Unlike estate agency, which has reportedly seen a drop of around 90% in the level of property sales for the time of year, Director Richard Watkins says that land deals are taking place much as they were before the crisis.

He explains: “We certainly haven’t stopped working during lockdown. Deals are still being agreed and exchanged and clients are still calling us for development opportunities. We’re hearing from developers who still want to buy sites and see no reason not to proceed. So far, it has been as close to business as usual as we could have hoped for.

“We have a number of estate agency partners who pass us land opportunities – and very few of them have had deals fall through on back of the pandemic. All of them are in regular touch with their sellers and buyers, and they report that the majority of them want to continue to sell and buy, just as soon as the lockdown allows.”

Richard Watkins says that whilst some developers have been a little wary about buying sites with planning permission in place because they are less certain about the immediate future, those buying sites on which they are hoping to get planning are still going ahead and are hungry for more.

He says: “Recently, we’ve had three deals involving SME developers – in Haywards Heath, Maidenhead and Oxted – all of which were agreed at the end of last year or the beginning of this one. They have all exchanged, without fail, in the last couple of weeks. If people were expecting such developers to sit on their hands and do nothing during lockdown, that’s certainly not the case!

“Their thinking is that it’s going to take 6 to 12 months to get planning permission and another 12 months to build – so they are at least 18 months to 2 years away from having something on the market to sell. That’s a long time – and they are expecting normal life to have returned by then.

“In fact, we’ve only lost one sale due to lack of funding. It was an unconditional purchase of a site in Berkshire, because the bank pulled the plug due to the higher than normal risk factor of that site. So it’s possible that there will be a drag on business for the next six months or so, as people get used to the new normal. But we see this as a more of a temporary blip, rather than a long curve down the spiral.”

Richard also says that he nature of the business they carry out and advances in technology have combined to leave them well placed to deal with the current crisis.

He explains: “Social distancing is easy for us because we tend to operate using online development software – certainly in the first stages of a land transaction. Some sellers are unlocking their site and leave prospective buyers to take a look around entirely by themselves. And we’re currently close to agreeing a deal which has so far been carried out entirely via Zoom; we’ve not met the landowner nor buyer face to face, and haven’t yet needed to visit the site at all!

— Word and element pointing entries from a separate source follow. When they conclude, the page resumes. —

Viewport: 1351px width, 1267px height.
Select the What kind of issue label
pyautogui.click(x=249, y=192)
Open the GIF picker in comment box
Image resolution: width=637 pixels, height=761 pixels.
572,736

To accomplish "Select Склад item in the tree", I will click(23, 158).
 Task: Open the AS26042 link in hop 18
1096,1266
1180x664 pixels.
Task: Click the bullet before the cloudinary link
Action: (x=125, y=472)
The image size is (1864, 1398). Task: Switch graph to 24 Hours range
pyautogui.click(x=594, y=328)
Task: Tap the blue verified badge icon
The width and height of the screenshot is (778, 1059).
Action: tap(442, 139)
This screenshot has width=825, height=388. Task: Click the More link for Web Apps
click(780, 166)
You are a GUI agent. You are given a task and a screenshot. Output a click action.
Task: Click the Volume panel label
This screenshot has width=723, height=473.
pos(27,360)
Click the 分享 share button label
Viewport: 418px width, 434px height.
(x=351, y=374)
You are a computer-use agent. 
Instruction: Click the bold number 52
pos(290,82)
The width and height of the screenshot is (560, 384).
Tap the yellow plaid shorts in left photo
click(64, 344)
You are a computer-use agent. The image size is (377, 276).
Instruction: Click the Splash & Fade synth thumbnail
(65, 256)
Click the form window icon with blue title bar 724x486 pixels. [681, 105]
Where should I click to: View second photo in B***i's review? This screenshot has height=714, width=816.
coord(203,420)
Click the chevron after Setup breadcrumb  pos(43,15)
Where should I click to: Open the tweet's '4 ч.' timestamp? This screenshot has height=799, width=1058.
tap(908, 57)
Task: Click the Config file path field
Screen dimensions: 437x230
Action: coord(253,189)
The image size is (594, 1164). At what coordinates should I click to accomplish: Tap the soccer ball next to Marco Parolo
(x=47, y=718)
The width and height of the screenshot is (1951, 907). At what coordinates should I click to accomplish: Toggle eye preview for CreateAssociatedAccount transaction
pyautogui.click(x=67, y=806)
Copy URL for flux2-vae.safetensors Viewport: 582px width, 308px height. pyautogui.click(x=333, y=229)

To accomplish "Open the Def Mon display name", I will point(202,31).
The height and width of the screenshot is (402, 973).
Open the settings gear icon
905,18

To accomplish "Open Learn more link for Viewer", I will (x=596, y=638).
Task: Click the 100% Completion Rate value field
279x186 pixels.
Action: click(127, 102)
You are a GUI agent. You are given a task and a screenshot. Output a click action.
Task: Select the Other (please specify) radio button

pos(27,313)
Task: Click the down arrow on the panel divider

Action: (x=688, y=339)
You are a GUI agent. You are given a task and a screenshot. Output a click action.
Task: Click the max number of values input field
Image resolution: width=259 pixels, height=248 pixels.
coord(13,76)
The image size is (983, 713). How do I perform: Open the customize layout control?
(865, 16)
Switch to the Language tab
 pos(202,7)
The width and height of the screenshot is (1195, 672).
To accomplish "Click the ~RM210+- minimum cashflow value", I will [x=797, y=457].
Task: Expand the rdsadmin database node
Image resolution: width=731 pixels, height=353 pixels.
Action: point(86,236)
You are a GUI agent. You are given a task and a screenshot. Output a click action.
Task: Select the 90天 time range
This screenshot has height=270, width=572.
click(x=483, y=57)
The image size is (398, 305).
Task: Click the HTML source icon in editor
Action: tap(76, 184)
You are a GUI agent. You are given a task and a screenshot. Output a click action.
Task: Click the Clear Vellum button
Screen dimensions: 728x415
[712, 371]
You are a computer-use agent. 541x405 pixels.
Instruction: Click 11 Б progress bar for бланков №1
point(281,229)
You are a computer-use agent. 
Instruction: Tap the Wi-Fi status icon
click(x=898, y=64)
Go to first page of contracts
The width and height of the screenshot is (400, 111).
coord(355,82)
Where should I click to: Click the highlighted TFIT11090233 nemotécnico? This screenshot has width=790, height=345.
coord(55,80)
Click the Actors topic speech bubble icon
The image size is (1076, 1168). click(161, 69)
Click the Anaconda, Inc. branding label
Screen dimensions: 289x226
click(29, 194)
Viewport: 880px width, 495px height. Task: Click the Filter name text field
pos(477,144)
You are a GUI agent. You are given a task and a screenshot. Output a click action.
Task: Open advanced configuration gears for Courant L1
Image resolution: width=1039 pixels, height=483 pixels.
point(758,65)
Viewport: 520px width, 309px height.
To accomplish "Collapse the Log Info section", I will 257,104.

“The truth is that before the virus struck, the UK was building 200,000 homes a year. The target was 300,000 – but even if we only return to the 200,000 figure in the future, we’ve still got to deliver those homes.

“For many investors, this situation will present itself as a very good buying opportunity. Some people will dither; some will sit on the side-lines. But we’re very good at adapting in this country.

“As a team we have adopted a positive attitude throughout – which has certainly helped – and have been careful not to talk ourselves into a worse market on the back of the often gloomy predictions out there. And as the rental market is showing a massive pent up demand from tenants, I’m convinced that the property market will find a way through this. Meanwhile, in land agency, we’ll keep working as we always have done.”